Tonawanda News — I hate onions.
I hate their taste. I hate their smell. I hate them raw. I hate them cooked.
I will not eat them in a box ... I will not eat them with a fox ... OK, well, you get what I mean.
All of the above is true, but I wonder sometimes if part of my distaste for the noxious root stems from the fact that chopping them is, for me, an hour-long descent into hell. Most people I know tear up when cutting onions. I dissolve.
My eyes burn and tear and eventually swell shut. My nose runs as its interior lining burns. Tasteful, eh? These symptoms can continue for hours, occasionally days.
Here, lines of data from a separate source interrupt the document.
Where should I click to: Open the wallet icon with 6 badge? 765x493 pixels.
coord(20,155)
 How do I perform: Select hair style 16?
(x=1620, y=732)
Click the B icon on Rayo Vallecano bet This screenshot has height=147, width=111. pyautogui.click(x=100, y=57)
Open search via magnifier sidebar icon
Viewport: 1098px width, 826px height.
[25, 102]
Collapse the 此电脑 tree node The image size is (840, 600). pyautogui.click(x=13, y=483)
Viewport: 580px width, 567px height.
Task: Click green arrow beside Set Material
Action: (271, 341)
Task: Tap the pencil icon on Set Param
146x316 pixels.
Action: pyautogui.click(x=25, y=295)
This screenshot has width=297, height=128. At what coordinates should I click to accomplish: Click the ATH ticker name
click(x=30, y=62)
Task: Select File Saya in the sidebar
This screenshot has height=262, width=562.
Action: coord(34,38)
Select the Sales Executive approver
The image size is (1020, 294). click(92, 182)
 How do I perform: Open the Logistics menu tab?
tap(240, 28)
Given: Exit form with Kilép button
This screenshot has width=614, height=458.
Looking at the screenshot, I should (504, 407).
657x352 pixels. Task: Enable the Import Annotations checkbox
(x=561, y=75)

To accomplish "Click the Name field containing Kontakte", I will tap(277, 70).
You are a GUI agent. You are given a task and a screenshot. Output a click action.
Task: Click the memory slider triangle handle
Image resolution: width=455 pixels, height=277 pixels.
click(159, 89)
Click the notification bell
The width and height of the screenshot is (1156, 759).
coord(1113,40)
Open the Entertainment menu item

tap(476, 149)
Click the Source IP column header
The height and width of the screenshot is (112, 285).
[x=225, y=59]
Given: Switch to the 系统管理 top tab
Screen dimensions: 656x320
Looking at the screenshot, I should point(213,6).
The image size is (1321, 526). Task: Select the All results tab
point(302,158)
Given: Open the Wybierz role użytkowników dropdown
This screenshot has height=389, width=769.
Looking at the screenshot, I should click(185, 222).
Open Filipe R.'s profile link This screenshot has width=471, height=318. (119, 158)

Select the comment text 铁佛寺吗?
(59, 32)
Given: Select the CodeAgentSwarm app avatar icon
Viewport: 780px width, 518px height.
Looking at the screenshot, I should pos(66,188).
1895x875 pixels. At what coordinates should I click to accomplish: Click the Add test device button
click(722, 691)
It might be psychosomatic in a way — I really don’t like onions — but a day or two ago I asked my husband to pick up a plain yellow onion at the store and my eyes and nose started to burn just thinking about it.
So, mostly, I make the aforementioned husband chop the darned onions if he wants them in a stew or soup or some other dish. But the division of time and labor in our house is such that sometimes I just have to wince, pull out a knife and do it. I’d use a gas mask if I could, but (1) I don’t have one and (2) it’s just not practical, so what’s a cook to do?
Well, Pinterest is just full of onion-chopping tips. If even one worked, it would be an experiment well-chosen. I bought a number of onions, planned on oniony beef stew for dinner one evening and grimly set forth.
I started with the most complicated tip. Take an onion. Peel it. Start with the bottom end, where the roots are. Cut a cone out, being sure to remove and pitch that entire section.